BESS Arbitrage in the uk
The Problem: Navigating Volatility in the UK Electricity Market The United Kingdom faces some of the most expensive and volatile electricity tariffs globally, driven by fluctuating natural gas prices, network constraints, and renewable intermittency. For residential energy consumers, deploying behind-the-meter domestic batteries offers a theoretical shield against this volatility. The challenge lies in moving beyond theory: quantitatively identifying the exact macroeconomic drivers of these tariffs and engineering a dynamic dispatch algorithm to maximize the profitability of buying, storing, and selling electricity in real-time.

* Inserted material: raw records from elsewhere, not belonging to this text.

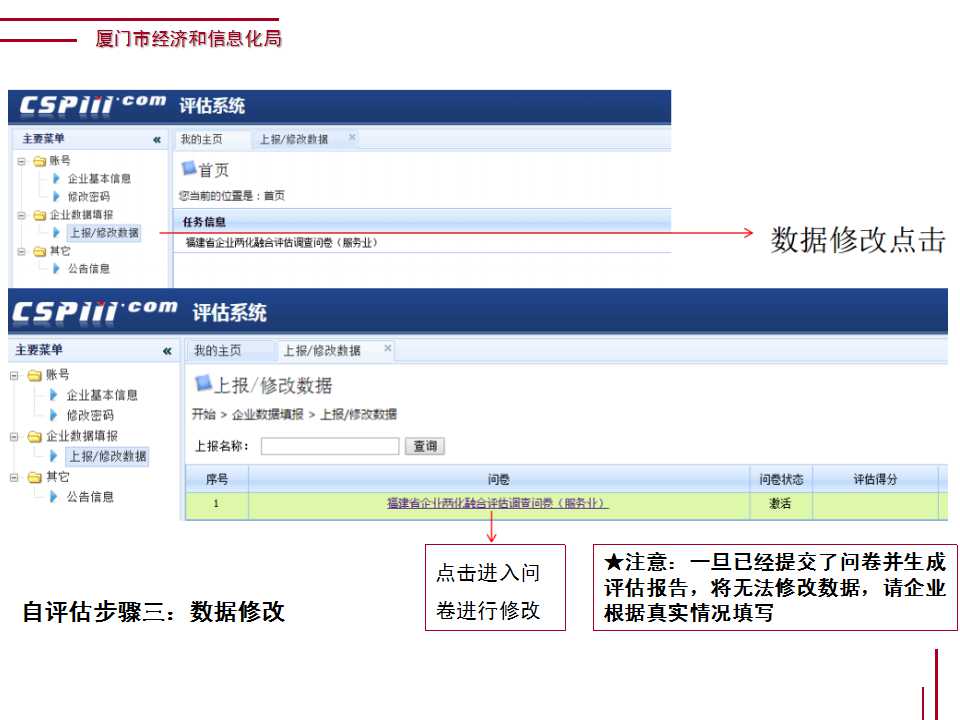Image resolution: width=960 pixels, height=720 pixels.
Task: Open the 福建省企业两化融合评估调查问卷 link in the table
Action: [x=498, y=504]

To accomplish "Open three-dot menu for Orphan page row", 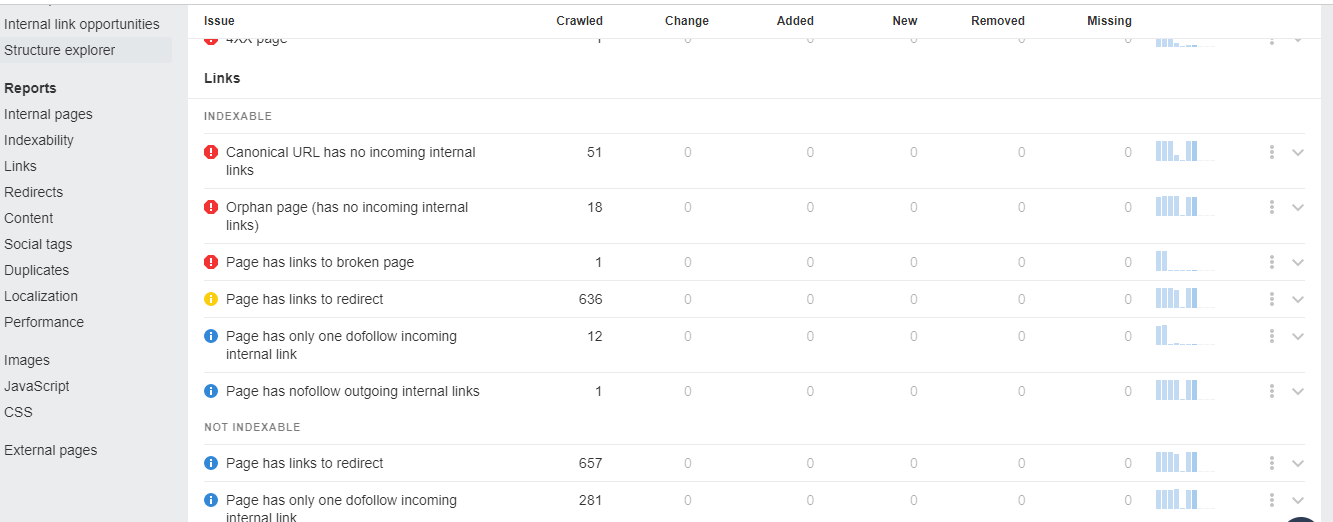I will (1271, 207).
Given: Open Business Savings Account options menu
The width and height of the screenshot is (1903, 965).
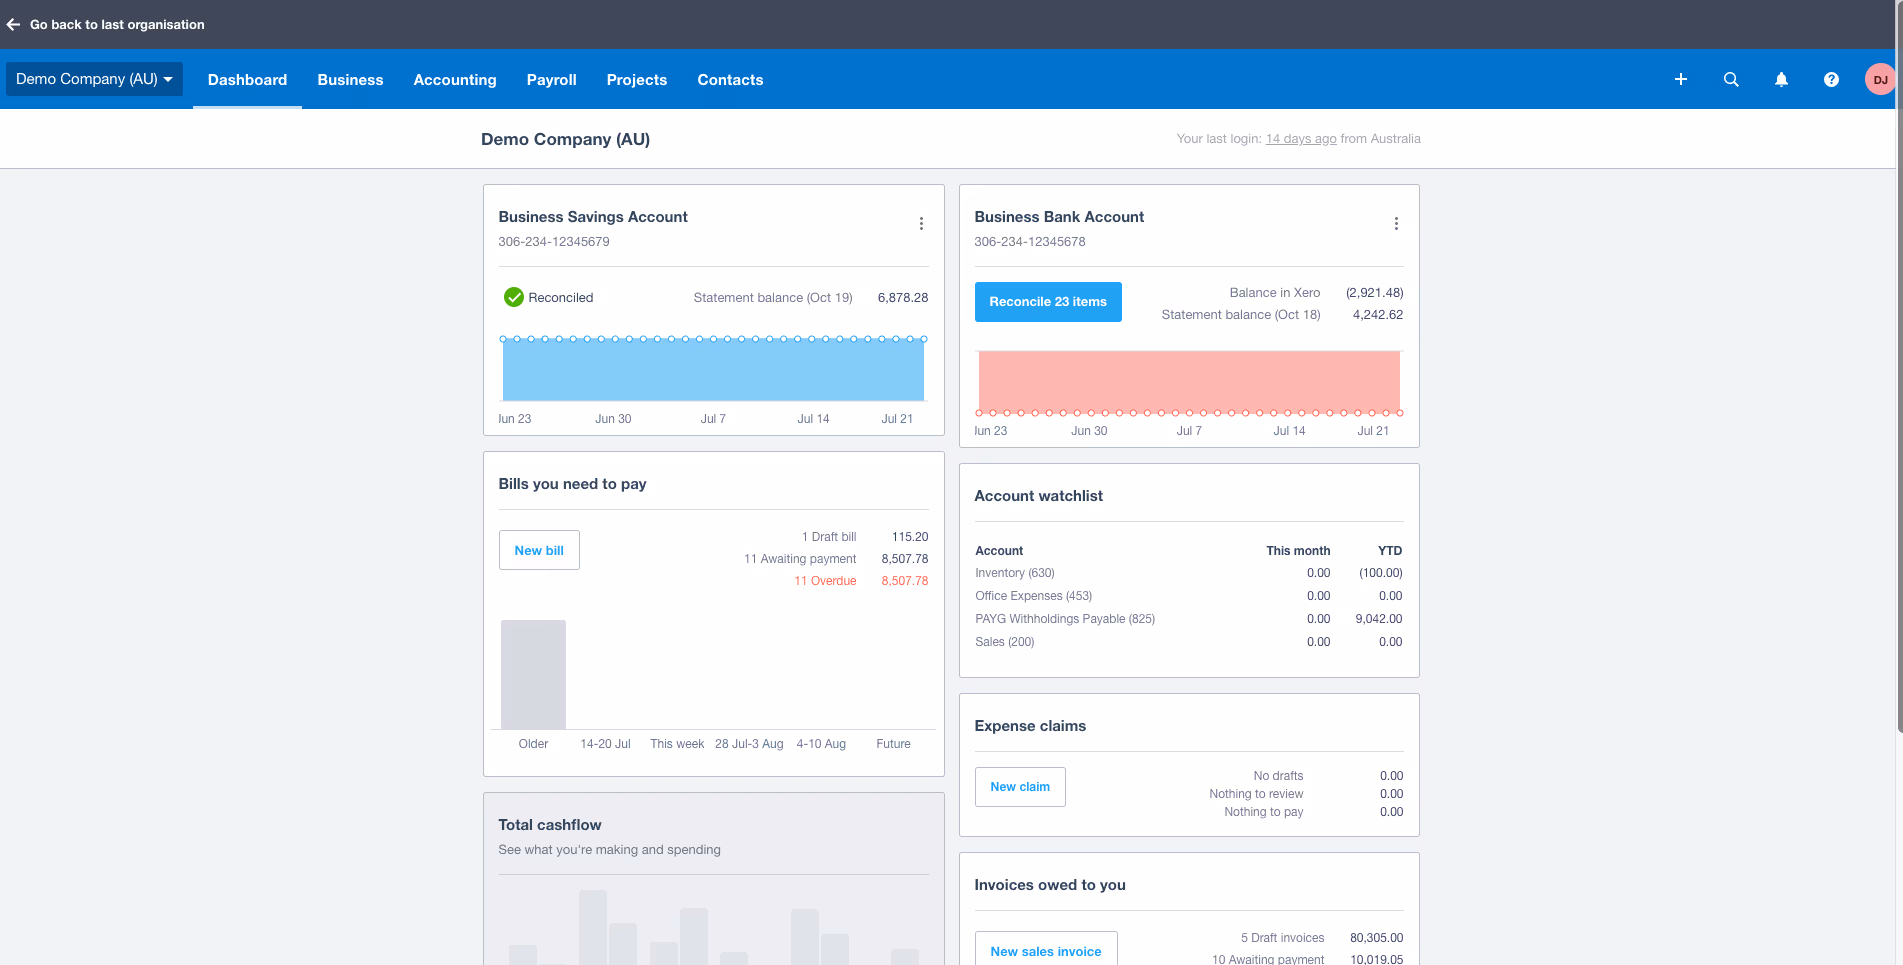Looking at the screenshot, I should click(921, 224).
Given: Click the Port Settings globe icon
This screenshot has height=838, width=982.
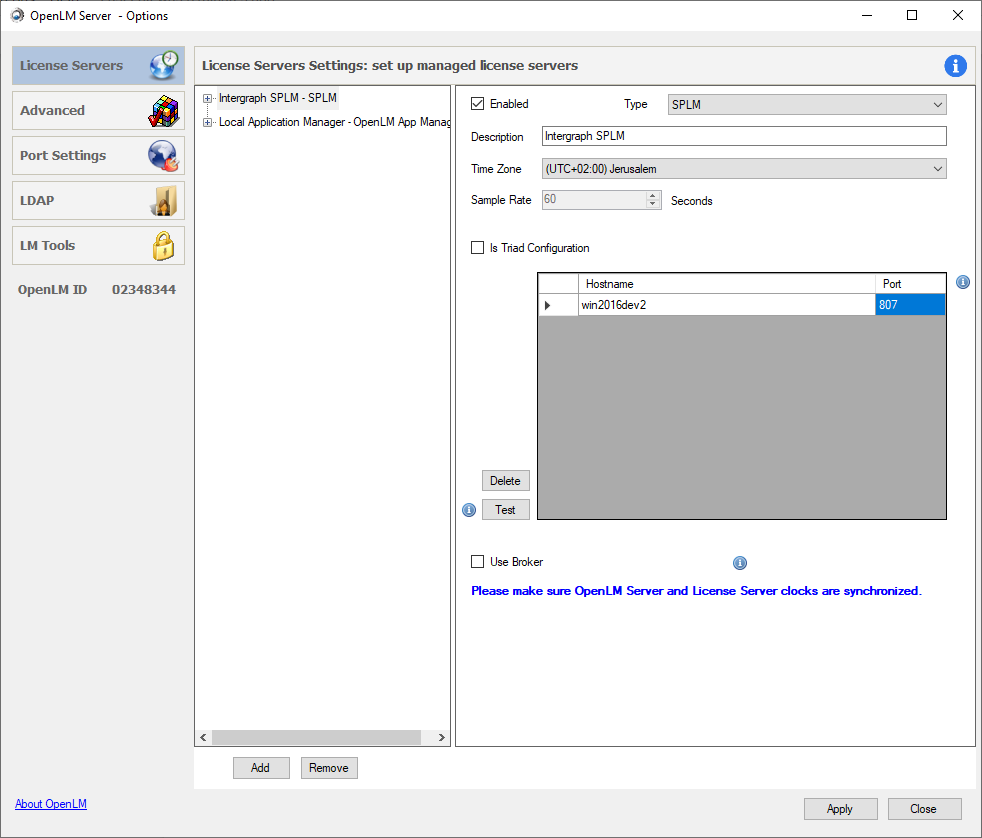Looking at the screenshot, I should tap(162, 156).
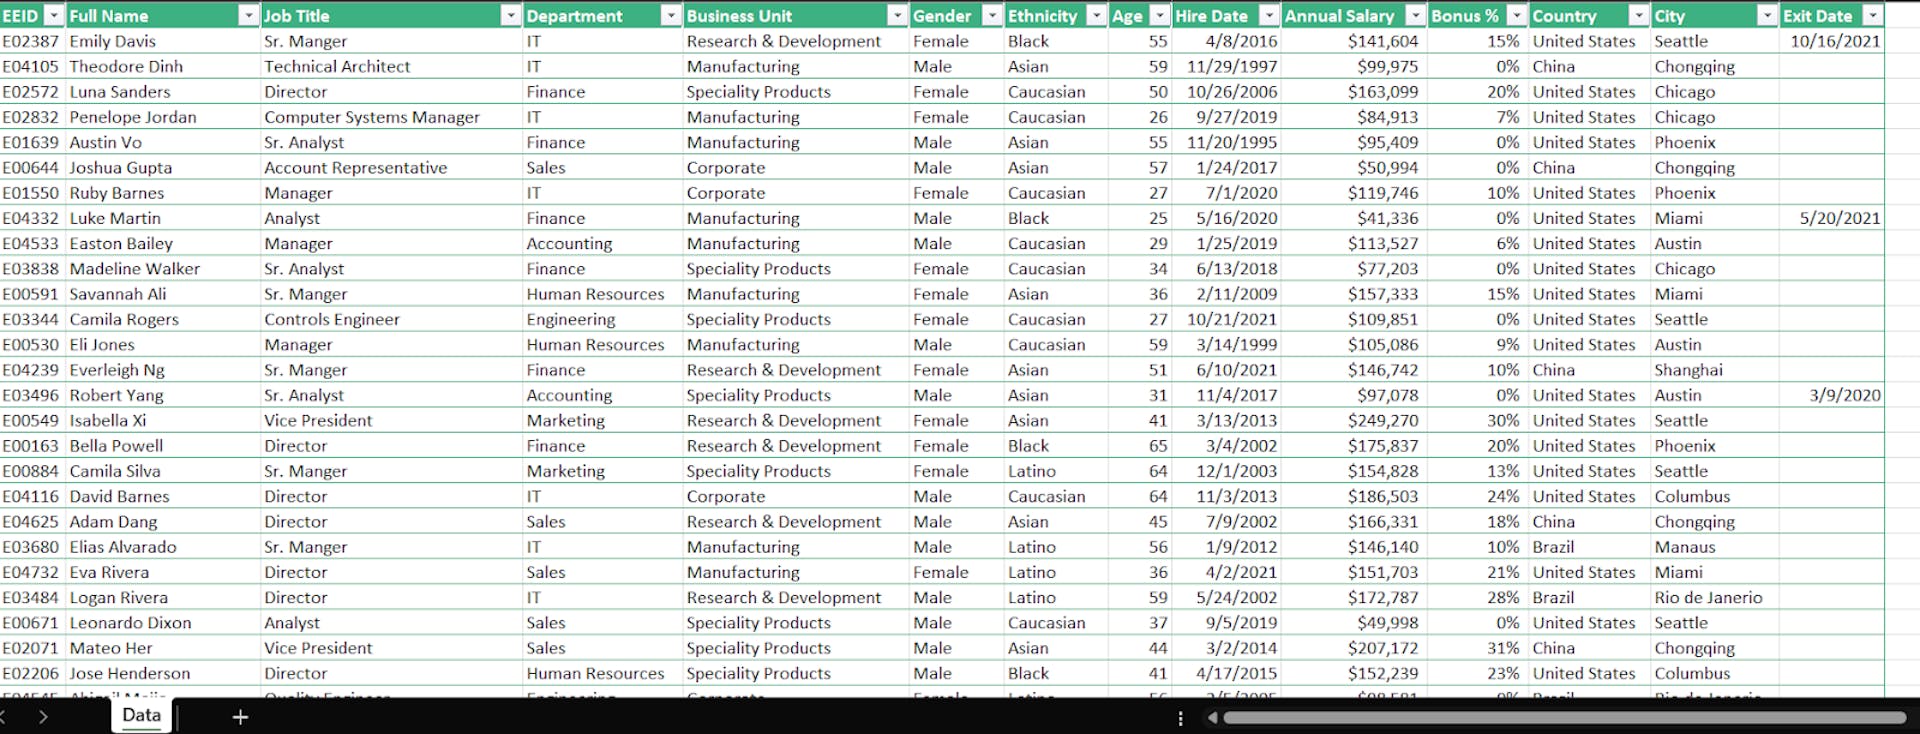The width and height of the screenshot is (1920, 734).
Task: Expand the Ethnicity filter dropdown
Action: (x=1096, y=16)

The Approach: Data Science, OLS Regression, & Algorithmic Dispatch To evaluate battery profitability across different UK regions, this project utilized advanced data analytics and control system engineering to simulate real-world grid interactions.
Macro-Tariff Analysis: Engineered an Ordinary Least Squares (OLS) regression model to parse massive grid datasets. Evaluated the specific impact of variables like regional demand, gas prices, and renewable generation on half-hourly electricity tariffs.
Algorithmic Value-Stacking: Developed a sophisticated Model Predictive Control (MPC) algorithm designed to autonomously manage battery state-of-charge (SOC).
Dynamic Dispatch Simulation: Programmed the MPC to execute complex "value-stacking" strategies over 4-day operational profiles. The model successfully executed autonomous grid arbitrage—charging during overnight price troughs, discharging to defend household load during evening demand peaks, and capitalizing on high-value grid exports.
The Outcome: Commercial Viability & Regional Strategy The analysis successfully bridged the gap between data science and energy economics, providing a clear commercial blueprint for residential storage deployment.
Isolating Price Drivers: Empirically proved that natural gas prices and peak demand—rather than renewable generation intermittency—are the primary drivers of UK regional tariffs, underlining the absolute necessity of demand-side flexibility mechanisms.
Targeting Profitability: Processed regional tariff variations to identify London, the East Midlands, and Eastern England as the most financially lucrative regions for battery deployment.
Quantified Net Savings: Demonstrated that an optimized, algorithmically controlled domestic battery system can successfully utilize peak-shaving and arbitrage to generate sustained, cumulative net savings for consumers, accelerating the payback period of energy storage assets.